Some other narrators of this story like Aaram and Waris Shah carry this account further. According to Aaram, both Heer and Ranjha were brought to Heer’s home after the verdict of the town’s headman where her parents agreed to put them in wedlock. This was, however, only a deception. On the day of their wedding, Heer’s uncle, Kaido, put poison in Heer’s sweets which would lead to her death than to her wedding. Kaido succeeded in his nefarious plan and Heer died as soon as she tasted the sweet. A heartbroken Ranjha was also made to taste the same sweet and to meet the same end.

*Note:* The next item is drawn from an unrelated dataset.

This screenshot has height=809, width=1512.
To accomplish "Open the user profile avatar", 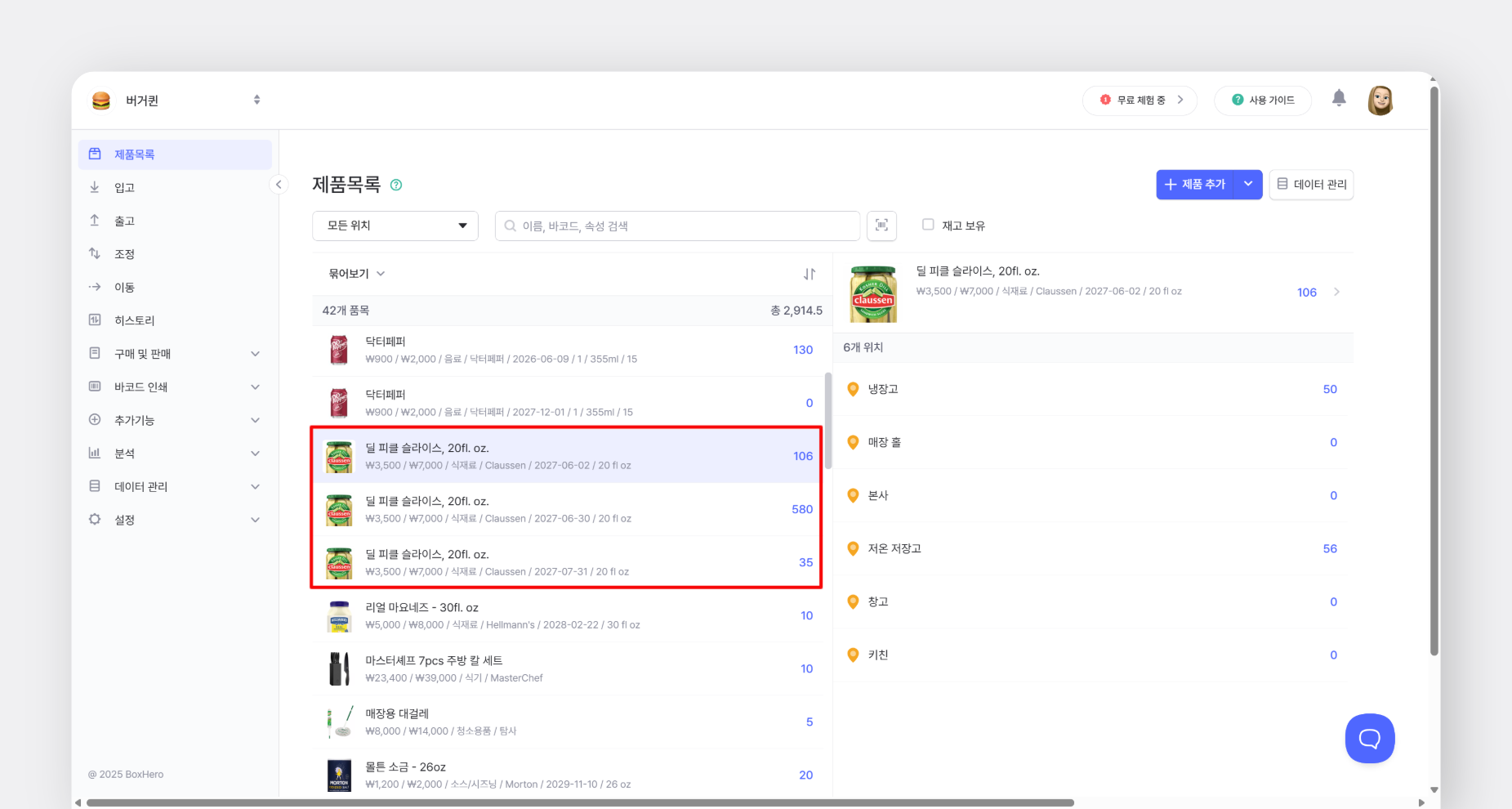I will click(x=1380, y=101).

According to another narrative, after the town’s headman gave his verdict in favour of Ranjha, he was sent to Hazara to make preparations for his wedding and come to Heer’s home as a bride. While preparing for his wedding, he came to know of Heer’s poisoning. A devastated Ranjha rushed to Jhang but only to see her dead. Unable to bear this immensely tragic moment, Ranjha took no time to taste the same sweet that Heer had been deceptively made to taste. A true and genuine lover that Ranjha was, he fell by her side and breathed his last to meet Heer in death.
Heer and Ranjha could not really unite with each other in life but they actually did in death. They lie buried in Jhang, Heer’s hometown. They are visited by lovers and admirers of love in life and life and love.